Directive
Please write the next part of the adoption referees forum thread below, starting after its last line.

Given text
So far, we have got the go-ahead from the manager who seemed to want to know about people who know us with children, but as soon as our SW got involved, she seemed more keen on people who have had direct contact with us as a couple in the last five years.  

DH talked to her this morning (I was to upset  ) and we are meeting again in a weeks time, but I don't think we can create five years history in one week  

Has anyone come across this? We have lived here for five years so can we use neighbours? Any suggestions welcome because I'm getting desparate.

We have even considered moving back to the city where all our family is, just to ensure we have a support network in place and get back in touch with some of the friends we haven't seen since we got married, though that may impact on finances and job. Can we ask for a delay in the process?

If worse comes to worse, is there any other options? Can we still apply to another agency? Oh, I'm so confused


----------



## gettina (Apr 24, 2009)

Flickj I don't have experience as at the beginning of the process myself but wanted to send you  s. As you may recall from your diary I am  in awe of your commitment. My only teeny piece of advice of is do nothing now but maybe let your SW know you are willing to take steps such as move if she supported them, such is your commitment to the process. 
good luck
gettina x


----------



## flickJ (Feb 9, 2012)

Thanks Gettina, all "hugs" gratefully received, 

You're right - we need to take a step back to think, we have invested a lot into this process already and we are not giving up without a fight


----------



## jitterbug (Nov 22, 2006)

Hi there 
I am sorry you've had all these hurdles. 
As regards having neighbours as referees (have I understood that correctly?) I think that is great. They will also make up part of your support network. What about work colleagues? Or do you go to any clubs etc where you are sufficiently friendly with someone who could act as referee? The SW has to demonstrate to Panel that in the first months of placement with a child (which is the most stressful and emotional time ever) you have people you can call on to help / chat to / support you. I found those first seven or so months abosolutely lonely and hard. Friends that you have known years can 'disappear' because of unwillingness to understand your very specific adoption-related 'issues' but then, quite unexpected people can be a wonderful support. Your SW also has to demonstrate that you as a couple are robust enough to not crack underthe pressure.
If you have local, close at hand support - I think she would think that is a fab resource.
We are currently going for child no.2 and let me tell you, the issue of referees doesn't get any easier!!!
Take care and stay strong! JB


----------



## Autumn Jade (Aug 29, 2010)

Entries
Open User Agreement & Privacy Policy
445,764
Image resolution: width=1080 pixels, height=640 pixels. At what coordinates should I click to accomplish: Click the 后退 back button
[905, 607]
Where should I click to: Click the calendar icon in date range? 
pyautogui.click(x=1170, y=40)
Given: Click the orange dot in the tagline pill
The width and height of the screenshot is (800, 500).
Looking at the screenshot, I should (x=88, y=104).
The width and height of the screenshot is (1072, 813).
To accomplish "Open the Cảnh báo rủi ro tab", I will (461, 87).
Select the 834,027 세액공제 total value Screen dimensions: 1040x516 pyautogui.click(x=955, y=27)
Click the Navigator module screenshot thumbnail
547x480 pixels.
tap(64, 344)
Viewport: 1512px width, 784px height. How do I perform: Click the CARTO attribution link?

In response
Hi JB, 

Just to say really a big hug from me too!   I know how hard it is to keep, time after time, coming up against brick walls, but I think you have a great attitude and will get there in the end! Maybe it is a good time, as mentioned by Gettina, to just calmly reflect on everything & meet with SW, then a fab idea will probably just spring out of nowhere! If it helps at all, we looked at three LA before we settled on our VA- it was nerve-racking telling them we'd been turned down by them all (too soon after IVF and living in the wrong area! Grr!) but they were fine and we're now approved. You'll get there. As my friend said to me, you can't not get there. x x


----------



## Old Timer (Jan 23, 2005)

Hi

Don't give up!!!  If your SW's Manager has a different view point, or left you with a different opinion on this, I would speak to your SW and ask her to speak with the Manager so they can both be reading from the same sheet.  Ideally you need to have people who have known you for 5 years and also have seen you with children so a mix as this isn't just about how you are with children, its about you, your DH and your relationship.  Neighbours, work collegues are fine though obviously they would need to know you quite well.  Is there anyone you talk to regularly on the phone but maybe only see a few times a year?  They can still be a ref for you.  

As another poster has said, your support network changes after a child is placed and often those you think will be there for you aren't.  I notice you have just done your prep course - are you staying in touch with anyone from there?  

I wouldn't take the drastic action of moving, changing jobs etc at the moment, there must be other agencies who are available to you (within a 50 mile radius) if you get no joy with this one.  As with everything, you find every agency differs and unfortunately so do SWs even within the same agency.

It must feel as though you are constantly being tested but you have overcome some big hurdles to get this far and you will get past this.

Stay strong.

OT x


----------



## snapdragon (Jun 27, 2011)

Firstly I wouldn't advise moving, they like you to be settled and 5 years in your current area is good. I'm sure there is a way round this. I've also lived in my current area for 5 years and have no family close. I have made some friends but not any that I felt I knew well enough to ask for a reference. for some of the questions someone has to know you quite well. I think you neeed to talk it through with your sw, if the manager was happy with references from people from further back then that should be good enough.


----------



## flickJ (Feb 9, 2012)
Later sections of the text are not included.